What happens in the event of a conflict of laws regarding the Azal Coffee franchise agreement in Washington?
Azal_Coffee Franchise · 2024 FDDAnswer from 2024 FDD Document
In recognition of the requirements of the Washington Franchise Investment Protection Act, the parties agree as follows:
- Washington Law. The Franchise Agreement is amended by adding the following paragraphs:
In the event of a conflict of laws, the provisions of the Washington Franchise Investment Protection Act, Chapter 19.100 RCW will prevail.
RCW 19.100.180 may supersede the franchise agreement in your relationship with the franchisor including the areas of termination and renewal of your franchise. There may also be court decisions which may supersede the franchise agreement in your relationship with the franchisor including the areas of termination and renewal of your franchise.
In any arbitration or mediation involving a franchise purchased in Washington, the arbitration or mediation site will be either in the state of Washington, or in a place mutually agreed upon at the time of the arbitration or mediation, or as determined by the arbitrator or mediator at the time of arbitration or mediation. In addition, if litigation is not precluded by the franchise agreement, a franchisee may bring an action or proceeding arising out of or in connection with the sale of franchises, or a violation of the Washington Franchise Investment Protection Act, in Washington.
A release or waiver of rights executed by a franchisee may not include rights under the Washington Franchise Investment Protection Act or any rule or order thereunder except when executed pursuant to a negotiated settlement after the agreement is in effect and where the parties are represented by independent counsel.
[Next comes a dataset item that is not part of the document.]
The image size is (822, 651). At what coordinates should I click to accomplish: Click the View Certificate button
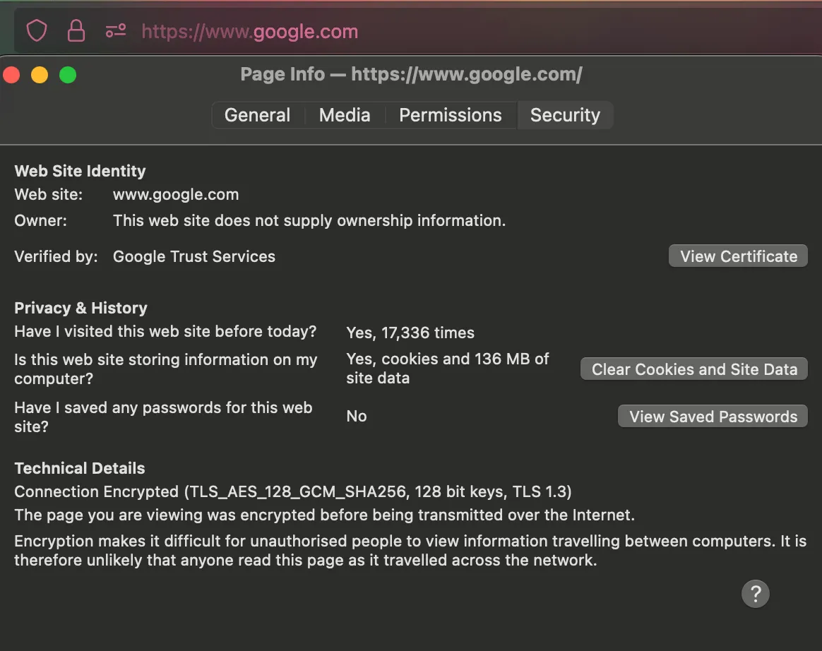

Provisions such as those which unreasonably restrict or limit the statute of limitations period for claims under the Act, or rights or remedies under the Act such as a right to a jury trial, may not be enforceable.
Transfer fees are collectable to the extent that they reflect the franchisor's reasonable estimated or actual costs in effecting a transfer.
Source: Item 23 — RECEIPTS (FDD pages 51–204)
What This Means (2024 FDD)
According to Azal Coffee's 2024 Franchise Disclosure Document, the franchise agreement is amended for franchisees in Washington state. Specifically, in the event of a conflict of laws, the provisions of the Washington Franchise Investment Protection Act, Chapter 19.100 RCW, will take precedence.
This means that if any part of the standard Azal Coffee franchise agreement clashes with Washington state law, the state law will be the governing rule. This is particularly relevant because RCW 19.100.180 may supersede the franchise agreement, especially in matters of termination and renewal of the franchise. Court decisions may also override the franchise agreement in these areas.
Furthermore, any arbitration or mediation involving an Azal Coffee franchise purchased in Washington must occur within the state, or at a location mutually agreed upon, or as determined by the arbitrator or mediator. Franchisees in Washington also have the right to bring legal action in Washington state for issues arising from the sale of franchises or violations of the Washington Franchise Investment Protection Act, provided litigation isn't precluded by the franchise agreement. Any release or waiver of rights by a franchisee cannot include rights under the Washington Franchise Investment Protection Act unless it's part of a negotiated settlement with independent legal representation after the agreement is already in effect. Provisions that unreasonably restrict the statute of limitations or rights to a jury trial may not be enforceable.
Finally, transfer fees are collectable only to the extent that they reflect Azal Coffee's reasonable estimated or actual costs in effecting a transfer. These stipulations ensure that Washington franchisees receive the protections afforded to them under state law, even if the standard franchise agreement attempts to limit those rights.